Comece pelo método: indicador e objetivo
Antes das métricas, o método. A engenharia de confiabilidade do Google, no livro Site Reliability Engineering, dedica um capítulo aos service level objectives, os SLOs, e a distinção que ele faz vale para qualquer integração. Um indicador de nível de serviço, o SLI, é uma medida quantitativa de algum aspecto do serviço, como a latência de uma requisição. Um objetivo de nível de serviço, o SLO, é a meta que se define sobre esse indicador, como noventa e cinco por cento das verificações concluídas abaixo de um certo tempo.

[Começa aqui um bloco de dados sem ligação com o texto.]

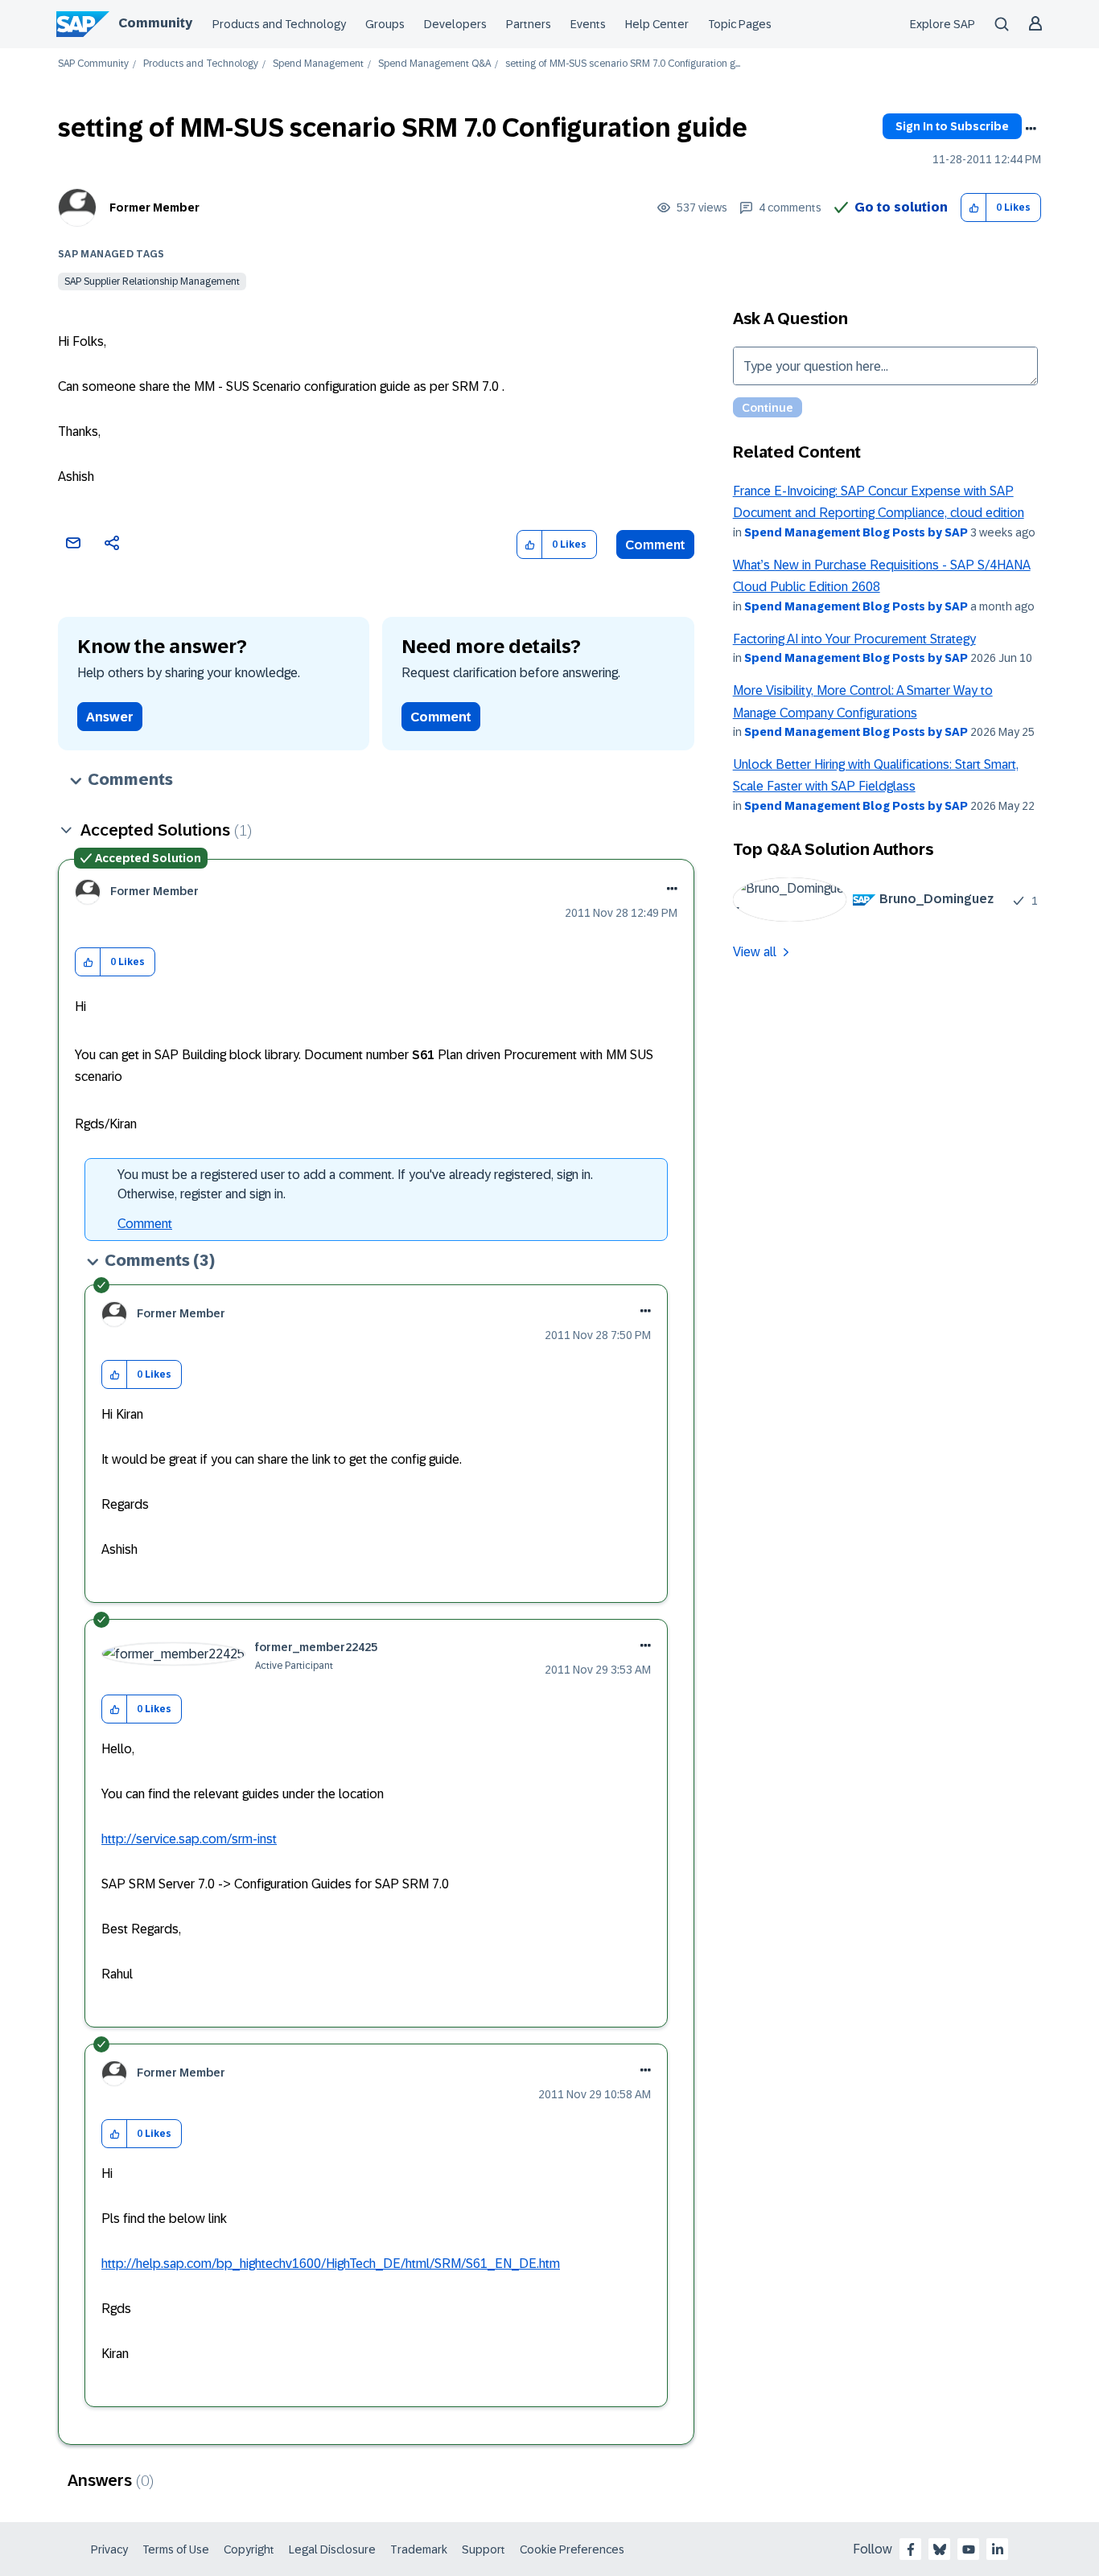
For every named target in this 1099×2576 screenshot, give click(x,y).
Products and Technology (279, 24)
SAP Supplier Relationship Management (152, 281)
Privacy (109, 2549)
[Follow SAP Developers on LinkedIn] (997, 2549)
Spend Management (318, 64)
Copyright (249, 2549)
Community (155, 23)
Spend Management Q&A (434, 64)
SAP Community (93, 64)
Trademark (418, 2549)
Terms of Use (175, 2549)
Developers (455, 24)
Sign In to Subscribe (952, 126)
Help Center (657, 24)
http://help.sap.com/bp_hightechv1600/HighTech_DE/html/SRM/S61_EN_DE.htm (330, 2263)
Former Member (154, 207)
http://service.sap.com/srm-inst (189, 1839)
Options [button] (1030, 128)
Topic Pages (740, 24)
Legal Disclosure (332, 2549)
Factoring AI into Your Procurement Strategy (854, 639)
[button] (973, 208)
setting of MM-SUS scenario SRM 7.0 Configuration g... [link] (622, 64)
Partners (528, 24)
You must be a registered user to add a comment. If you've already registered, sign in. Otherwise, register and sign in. (355, 1184)
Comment (655, 545)
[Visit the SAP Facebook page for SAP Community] (910, 2549)
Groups (385, 24)
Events (588, 24)
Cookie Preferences (572, 2549)
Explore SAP (942, 24)
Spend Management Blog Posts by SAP (856, 532)
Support (483, 2549)
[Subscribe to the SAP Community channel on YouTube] (968, 2549)
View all (754, 952)
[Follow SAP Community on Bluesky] (939, 2549)
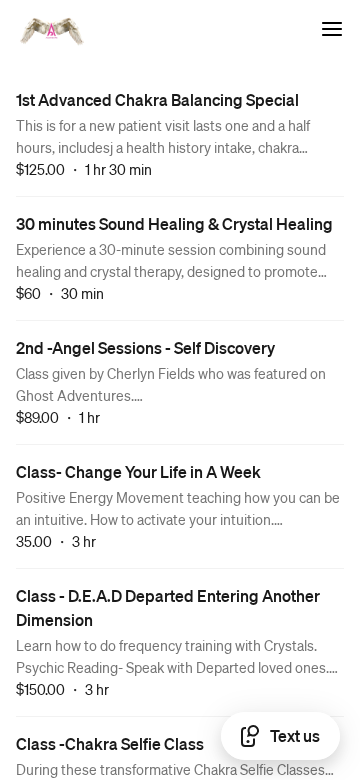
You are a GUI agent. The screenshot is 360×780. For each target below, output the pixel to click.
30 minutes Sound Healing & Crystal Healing (174, 223)
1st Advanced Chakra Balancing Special (157, 99)
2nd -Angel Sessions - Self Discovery (145, 347)
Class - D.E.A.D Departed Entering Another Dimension (168, 607)
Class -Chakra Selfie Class (110, 743)
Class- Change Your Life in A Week (138, 471)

A lição prática desse capítulo é medir a distribuição, não a média. A média esconde o cliente que esperou muito; o percentil o revela. Por isso a latência que importa não é a média, é o p95 ou o p99, o tempo abaixo do qual ficam 95 ou 99 por cento das verificações. Um p95 alto significa que uma parcela real de usuários está esperando demais, ainda que a média pareça boa.
As quatro taxas de decisão
O coração do painel de KYC são as taxas de resultado da decisão, e elas só fazem sentido lidas juntas. São quatro:
- Taxa de aprovação: proporção de verificações que a decisão aprovou. Sozinha não diz nada, uma aprovação de cem por cento pode ser um sistema que não filtra nada.
- Taxa de revisão manual: proporção que caiu na fila de análise humana. É a métrica de custo operacional mais direta, porque cada revisão consome tempo de gente.
- Taxa de rejeição: proporção reprovada. Uma alta súbita aqui é ambígua, e é justamente essa ambiguidade que o resto do painel precisa desfazer.
- Taxa de recaptura: proporção que precisou refazer uma etapa, tirar a foto de novo, repetir a prova de vida. Ela mede fricção técnica, não fraude.
A leitura conjunta é o que dá diagnóstico. Uma rejeição que sobe junto com a recaptura aponta problema de captura ou de qualidade de imagem, não onda de fraude. Uma rejeição que sobe sem a recaptura acompanhar, e com sinais de risco subindo junto, é outra história.
Distinguir queda de conversão de aumento de fraude
Esse é o julgamento mais valioso que um painel de KYC habilita, e o mais fácil de errar. Rejeição alta pode ser sinal de que a defesa está funcionando contra um ataque real, ou de que o sistema começou a barrar gente boa por engano. As duas situações pedem reações opostas, afrouxar num caso seria abrir a porta, apertar no outro afogaria a conversão.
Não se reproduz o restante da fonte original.